» **Instruction**:
Reproduce every line of the records word for word, leaving out the pictures.

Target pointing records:

•••••

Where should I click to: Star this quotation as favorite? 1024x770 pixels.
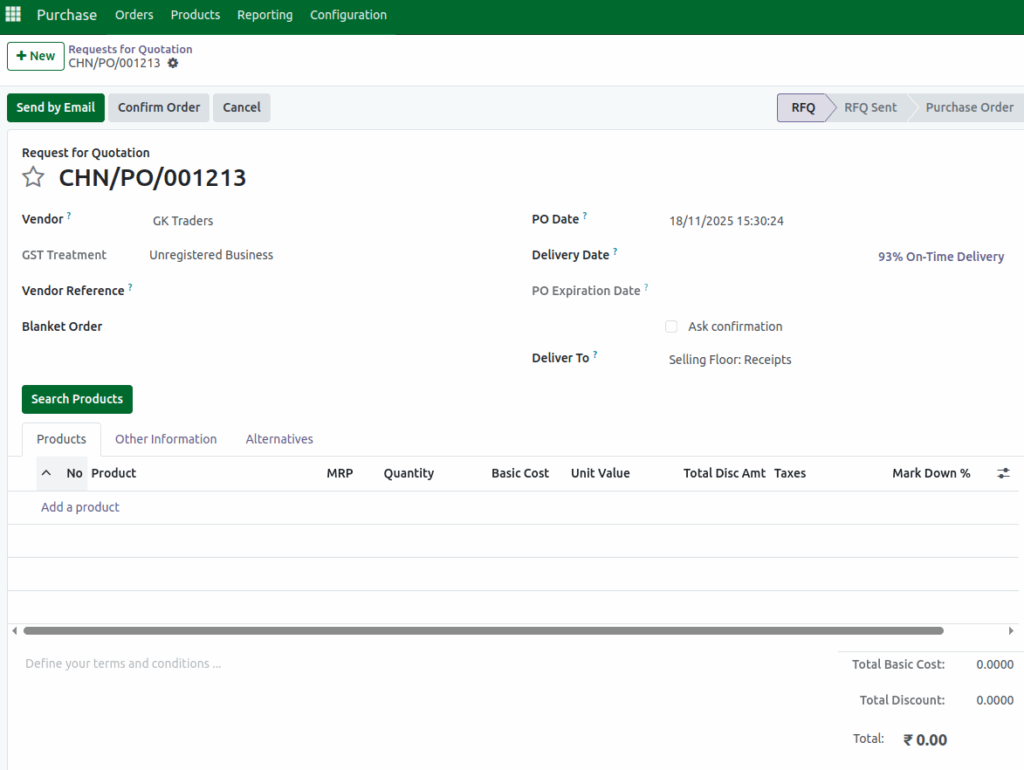point(33,176)
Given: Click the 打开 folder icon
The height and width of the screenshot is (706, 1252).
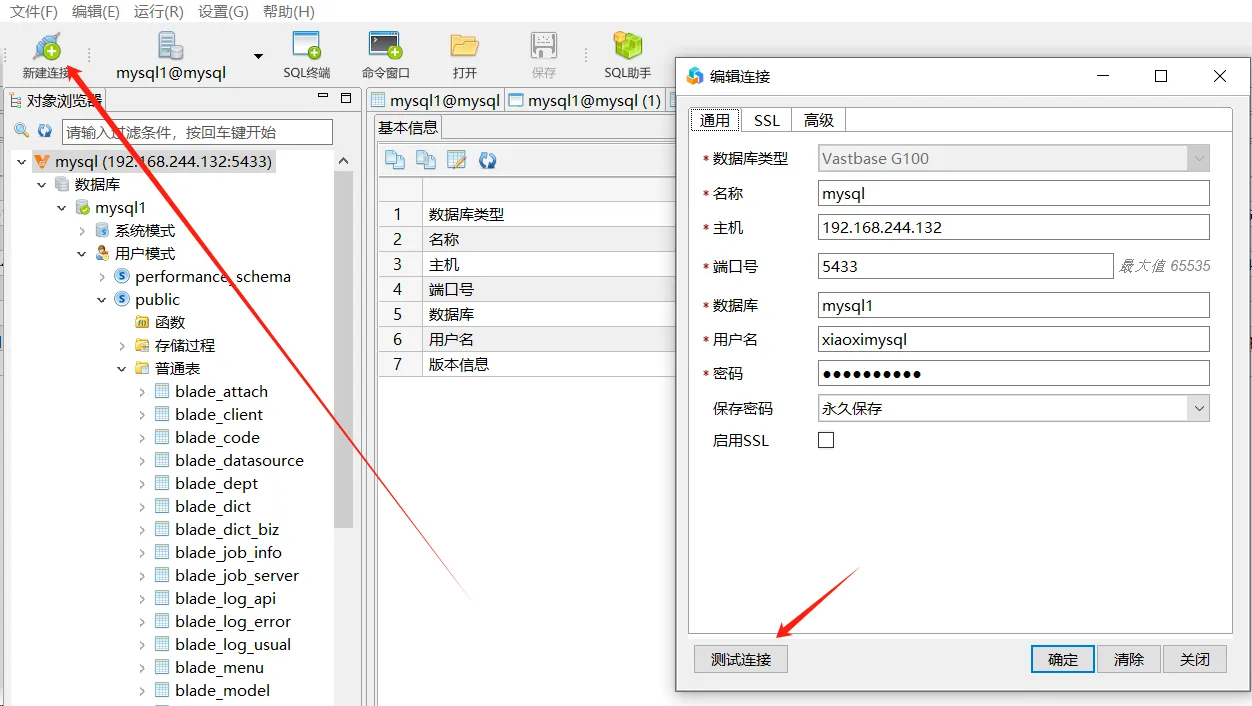Looking at the screenshot, I should pos(464,48).
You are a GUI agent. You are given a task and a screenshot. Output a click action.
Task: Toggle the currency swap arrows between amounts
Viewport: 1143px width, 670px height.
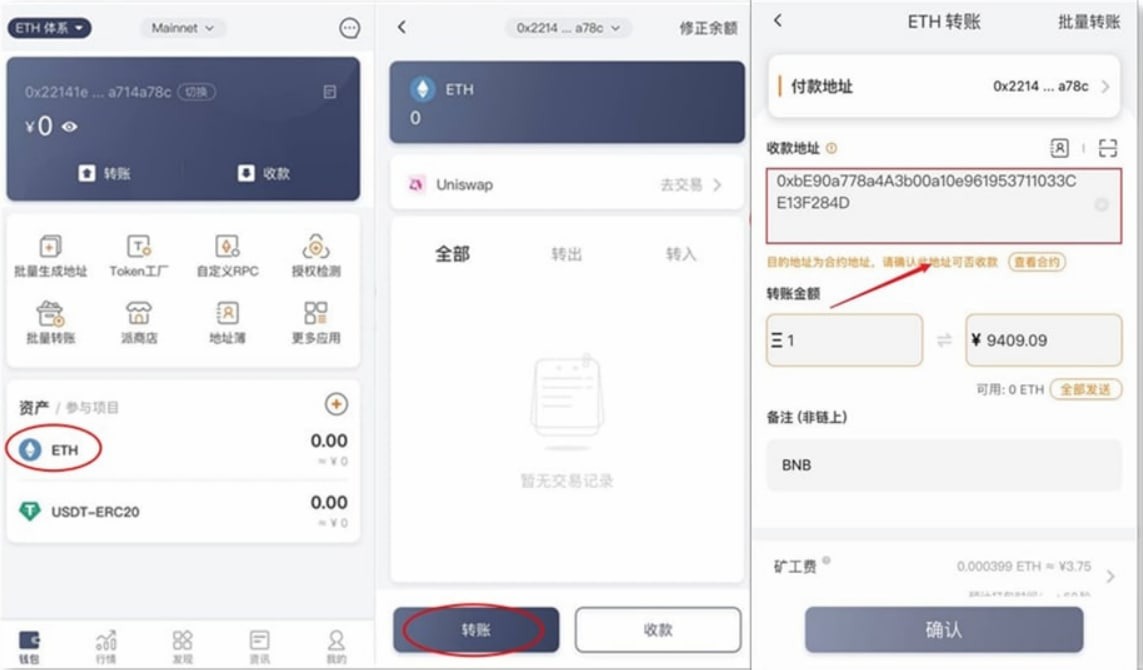pyautogui.click(x=944, y=340)
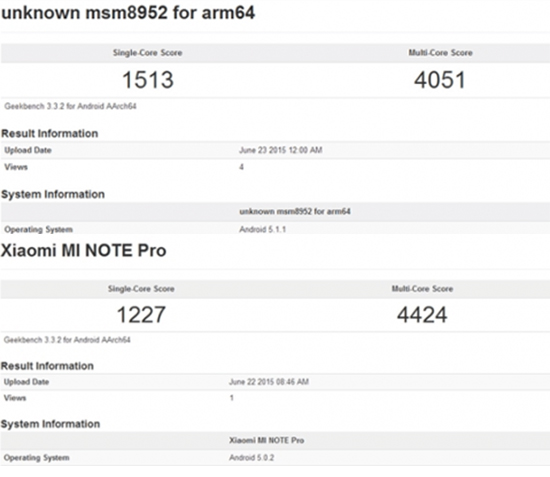Viewport: 550px width, 477px height.
Task: Click the Android 5.0.2 operating system value
Action: 251,458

•••••

» **The completed task**:
Where should I click to: Star this quotation as favorite? 1024x770 pixels.
point(33,176)
Given: Click the 打开 folder icon
The height and width of the screenshot is (706, 1252).
Looking at the screenshot, I should pos(464,48).
You are a GUI agent. You are given a task and a screenshot. Output a click action.
Task: Toggle the currency swap arrows between amounts
Viewport: 1143px width, 670px height.
pyautogui.click(x=944, y=340)
Viewport: 550px width, 477px height.
Task: Click the Android 5.0.2 operating system value
Action: 251,458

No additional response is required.